↓↓↓
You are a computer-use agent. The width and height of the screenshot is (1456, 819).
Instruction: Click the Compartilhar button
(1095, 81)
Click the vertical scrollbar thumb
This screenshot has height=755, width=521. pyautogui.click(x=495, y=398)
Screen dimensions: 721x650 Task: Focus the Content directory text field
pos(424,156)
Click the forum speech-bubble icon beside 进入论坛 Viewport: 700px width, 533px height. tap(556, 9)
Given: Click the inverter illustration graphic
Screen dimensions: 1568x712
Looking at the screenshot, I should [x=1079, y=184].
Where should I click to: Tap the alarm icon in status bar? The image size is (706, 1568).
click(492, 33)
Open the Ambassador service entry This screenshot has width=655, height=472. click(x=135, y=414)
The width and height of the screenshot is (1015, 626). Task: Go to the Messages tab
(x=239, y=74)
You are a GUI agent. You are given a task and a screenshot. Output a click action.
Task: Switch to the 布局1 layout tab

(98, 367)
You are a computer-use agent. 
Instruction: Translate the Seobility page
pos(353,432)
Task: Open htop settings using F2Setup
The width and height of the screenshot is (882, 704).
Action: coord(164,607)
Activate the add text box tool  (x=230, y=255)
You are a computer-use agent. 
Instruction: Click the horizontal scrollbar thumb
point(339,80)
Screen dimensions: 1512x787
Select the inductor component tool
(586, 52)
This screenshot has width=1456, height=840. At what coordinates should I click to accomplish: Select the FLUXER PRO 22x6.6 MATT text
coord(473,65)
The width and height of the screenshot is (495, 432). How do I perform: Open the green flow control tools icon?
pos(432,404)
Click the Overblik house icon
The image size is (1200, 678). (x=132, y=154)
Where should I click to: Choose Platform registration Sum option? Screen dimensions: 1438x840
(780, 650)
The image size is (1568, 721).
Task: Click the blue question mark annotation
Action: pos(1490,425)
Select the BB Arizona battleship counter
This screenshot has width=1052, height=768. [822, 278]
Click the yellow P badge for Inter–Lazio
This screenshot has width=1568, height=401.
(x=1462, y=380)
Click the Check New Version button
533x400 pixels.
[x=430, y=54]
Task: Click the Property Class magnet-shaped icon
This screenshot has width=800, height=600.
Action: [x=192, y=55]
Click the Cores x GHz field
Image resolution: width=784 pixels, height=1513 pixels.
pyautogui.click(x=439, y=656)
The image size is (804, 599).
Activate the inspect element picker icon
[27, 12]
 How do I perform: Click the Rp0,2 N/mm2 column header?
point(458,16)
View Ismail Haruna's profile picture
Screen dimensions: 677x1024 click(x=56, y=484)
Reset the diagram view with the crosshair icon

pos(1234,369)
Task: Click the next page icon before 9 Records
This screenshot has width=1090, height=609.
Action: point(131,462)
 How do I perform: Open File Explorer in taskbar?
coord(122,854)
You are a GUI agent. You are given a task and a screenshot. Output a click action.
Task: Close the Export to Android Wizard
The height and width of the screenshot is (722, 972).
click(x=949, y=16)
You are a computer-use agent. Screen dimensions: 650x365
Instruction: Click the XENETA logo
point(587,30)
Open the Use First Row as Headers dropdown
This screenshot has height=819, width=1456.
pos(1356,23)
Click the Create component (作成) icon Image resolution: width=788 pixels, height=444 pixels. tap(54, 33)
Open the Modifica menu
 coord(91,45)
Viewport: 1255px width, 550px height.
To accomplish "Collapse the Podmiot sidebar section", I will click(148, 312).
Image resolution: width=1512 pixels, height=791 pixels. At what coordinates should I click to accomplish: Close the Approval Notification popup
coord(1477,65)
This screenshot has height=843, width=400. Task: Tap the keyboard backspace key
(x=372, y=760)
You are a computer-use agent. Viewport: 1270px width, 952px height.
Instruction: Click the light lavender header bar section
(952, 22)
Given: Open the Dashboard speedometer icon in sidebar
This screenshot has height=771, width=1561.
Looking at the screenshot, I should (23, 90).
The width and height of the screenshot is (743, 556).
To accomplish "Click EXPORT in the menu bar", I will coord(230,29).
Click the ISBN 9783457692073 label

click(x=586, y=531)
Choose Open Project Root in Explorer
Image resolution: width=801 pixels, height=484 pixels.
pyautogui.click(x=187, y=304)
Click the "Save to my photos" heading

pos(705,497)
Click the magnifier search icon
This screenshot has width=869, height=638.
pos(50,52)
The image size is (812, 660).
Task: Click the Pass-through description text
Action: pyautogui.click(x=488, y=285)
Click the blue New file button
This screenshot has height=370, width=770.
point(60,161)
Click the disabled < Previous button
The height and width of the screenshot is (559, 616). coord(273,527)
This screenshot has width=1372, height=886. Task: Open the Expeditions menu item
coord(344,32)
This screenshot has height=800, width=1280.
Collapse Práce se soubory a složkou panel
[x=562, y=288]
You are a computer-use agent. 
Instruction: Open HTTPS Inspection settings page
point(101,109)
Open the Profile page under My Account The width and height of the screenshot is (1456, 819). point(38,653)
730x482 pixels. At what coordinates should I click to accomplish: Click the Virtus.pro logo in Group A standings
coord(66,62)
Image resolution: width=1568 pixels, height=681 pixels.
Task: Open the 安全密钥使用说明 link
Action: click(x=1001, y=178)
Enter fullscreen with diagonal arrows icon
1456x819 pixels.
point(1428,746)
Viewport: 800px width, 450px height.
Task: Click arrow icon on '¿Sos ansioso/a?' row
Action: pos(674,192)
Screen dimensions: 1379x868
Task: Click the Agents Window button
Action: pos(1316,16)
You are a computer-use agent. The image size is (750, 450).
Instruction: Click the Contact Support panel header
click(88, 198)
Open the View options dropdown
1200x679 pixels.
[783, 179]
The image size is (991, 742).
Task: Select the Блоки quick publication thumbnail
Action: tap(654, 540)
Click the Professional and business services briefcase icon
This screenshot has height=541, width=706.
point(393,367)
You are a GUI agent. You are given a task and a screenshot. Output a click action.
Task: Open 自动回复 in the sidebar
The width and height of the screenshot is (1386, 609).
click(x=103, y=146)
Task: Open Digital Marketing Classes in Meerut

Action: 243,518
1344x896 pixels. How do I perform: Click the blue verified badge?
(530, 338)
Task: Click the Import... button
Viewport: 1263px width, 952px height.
↑↑↑
§ **Goal of the exercise**
Repeat every row above word for word, in the same order, from the first to the last.

§ **Exercise response**
You are a computer-use agent. The width and height of the screenshot is (1456, 819).
Instruction: Click the Compartilhar button
(1095, 81)
Click the vertical scrollbar thumb
This screenshot has height=755, width=521. pyautogui.click(x=495, y=398)
Screen dimensions: 721x650 Task: Focus the Content directory text field
pos(424,156)
Click the forum speech-bubble icon beside 进入论坛 Viewport: 700px width, 533px height. tap(556, 9)
Given: Click the inverter illustration graphic
Screen dimensions: 1568x712
Looking at the screenshot, I should [x=1079, y=184].
Where should I click to: Tap the alarm icon in status bar? The image size is (706, 1568).
click(492, 33)
Open the Ambassador service entry This screenshot has width=655, height=472. click(x=135, y=414)
The width and height of the screenshot is (1015, 626). Task: Go to the Messages tab
(x=239, y=74)
You are a GUI agent. You are given a task and a screenshot. Output a click action.
Task: Switch to the 布局1 layout tab

(98, 367)
You are a computer-use agent. 
Instruction: Translate the Seobility page
pos(353,432)
Task: Open htop settings using F2Setup
The width and height of the screenshot is (882, 704).
Action: coord(164,607)
Activate the add text box tool  (x=230, y=255)
You are a computer-use agent. 
Instruction: Click the horizontal scrollbar thumb
point(339,80)
Screen dimensions: 1512x787
Select the inductor component tool
(586, 52)
This screenshot has width=1456, height=840. At what coordinates should I click to accomplish: Select the FLUXER PRO 22x6.6 MATT text
coord(473,65)
The width and height of the screenshot is (495, 432). How do I perform: Open the green flow control tools icon?
pos(432,404)
Click the Overblik house icon
The image size is (1200, 678). (x=132, y=154)
Where should I click to: Choose Platform registration Sum option? Screen dimensions: 1438x840
(780, 650)
The image size is (1568, 721).
Task: Click the blue question mark annotation
Action: pos(1490,425)
Select the BB Arizona battleship counter
This screenshot has width=1052, height=768. [822, 278]
Click the yellow P badge for Inter–Lazio
This screenshot has width=1568, height=401.
(x=1462, y=380)
Click the Check New Version button
533x400 pixels.
[x=430, y=54]
Task: Click the Property Class magnet-shaped icon
This screenshot has width=800, height=600.
Action: [x=192, y=55]
Click the Cores x GHz field
Image resolution: width=784 pixels, height=1513 pixels.
pyautogui.click(x=439, y=656)
The image size is (804, 599).
Activate the inspect element picker icon
[27, 12]
 How do I perform: Click the Rp0,2 N/mm2 column header?
point(458,16)
View Ismail Haruna's profile picture
Screen dimensions: 677x1024 click(x=56, y=484)
Reset the diagram view with the crosshair icon

pos(1234,369)
Task: Click the next page icon before 9 Records
This screenshot has width=1090, height=609.
Action: point(131,462)
 How do I perform: Open File Explorer in taskbar?
coord(122,854)
You are a GUI agent. You are given a task and a screenshot. Output a click action.
Task: Close the Export to Android Wizard
The height and width of the screenshot is (722, 972).
click(x=949, y=16)
You are a computer-use agent. Screen dimensions: 650x365
Instruction: Click the XENETA logo
point(587,30)
Open the Use First Row as Headers dropdown
This screenshot has height=819, width=1456.
pos(1356,23)
Click the Create component (作成) icon Image resolution: width=788 pixels, height=444 pixels. tap(54, 33)
Open the Modifica menu
 coord(91,45)
Viewport: 1255px width, 550px height.
To accomplish "Collapse the Podmiot sidebar section", I will click(148, 312).
Image resolution: width=1512 pixels, height=791 pixels. At what coordinates should I click to accomplish: Close the Approval Notification popup
coord(1477,65)
This screenshot has height=843, width=400. Task: Tap the keyboard backspace key
(x=372, y=760)
You are a computer-use agent. Viewport: 1270px width, 952px height.
Instruction: Click the light lavender header bar section
(952, 22)
Given: Open the Dashboard speedometer icon in sidebar
This screenshot has height=771, width=1561.
Looking at the screenshot, I should (23, 90).
The width and height of the screenshot is (743, 556).
To accomplish "Click EXPORT in the menu bar", I will coord(230,29).
Click the ISBN 9783457692073 label

click(x=586, y=531)
Choose Open Project Root in Explorer
Image resolution: width=801 pixels, height=484 pixels.
pyautogui.click(x=187, y=304)
Click the "Save to my photos" heading

pos(705,497)
Click the magnifier search icon
This screenshot has width=869, height=638.
pos(50,52)
The image size is (812, 660).
Task: Click the Pass-through description text
Action: pyautogui.click(x=488, y=285)
Click the blue New file button
This screenshot has height=370, width=770.
point(60,161)
Click the disabled < Previous button
The height and width of the screenshot is (559, 616). coord(273,527)
This screenshot has width=1372, height=886. Task: Open the Expeditions menu item
coord(344,32)
This screenshot has height=800, width=1280.
Collapse Práce se soubory a složkou panel
[x=562, y=288]
You are a computer-use agent. 
Instruction: Open HTTPS Inspection settings page
point(101,109)
Open the Profile page under My Account The width and height of the screenshot is (1456, 819). point(38,653)
730x482 pixels. At what coordinates should I click to accomplish: Click the Virtus.pro logo in Group A standings
coord(66,62)
Image resolution: width=1568 pixels, height=681 pixels.
Task: Open the 安全密钥使用说明 link
Action: click(x=1001, y=178)
Enter fullscreen with diagonal arrows icon
1456x819 pixels.
point(1428,746)
Viewport: 800px width, 450px height.
Task: Click arrow icon on '¿Sos ansioso/a?' row
Action: pos(674,192)
Screen dimensions: 1379x868
Task: Click the Agents Window button
Action: pos(1316,16)
You are a computer-use agent. The image size is (750, 450).
Instruction: Click the Contact Support panel header
click(88, 198)
Open the View options dropdown
1200x679 pixels.
[783, 179]
The image size is (991, 742).
Task: Select the Блоки quick publication thumbnail
Action: tap(654, 540)
Click the Professional and business services briefcase icon
This screenshot has height=541, width=706.
point(393,367)
You are a GUI agent. You are given a task and a screenshot. Output a click action.
Task: Open 自动回复 in the sidebar
The width and height of the screenshot is (1386, 609).
click(x=103, y=146)
Task: Open Digital Marketing Classes in Meerut

Action: 243,518
1344x896 pixels. How do I perform: Click the blue verified badge?
(530, 338)
Task: Click the Import... button
Viewport: 1263px width, 952px height.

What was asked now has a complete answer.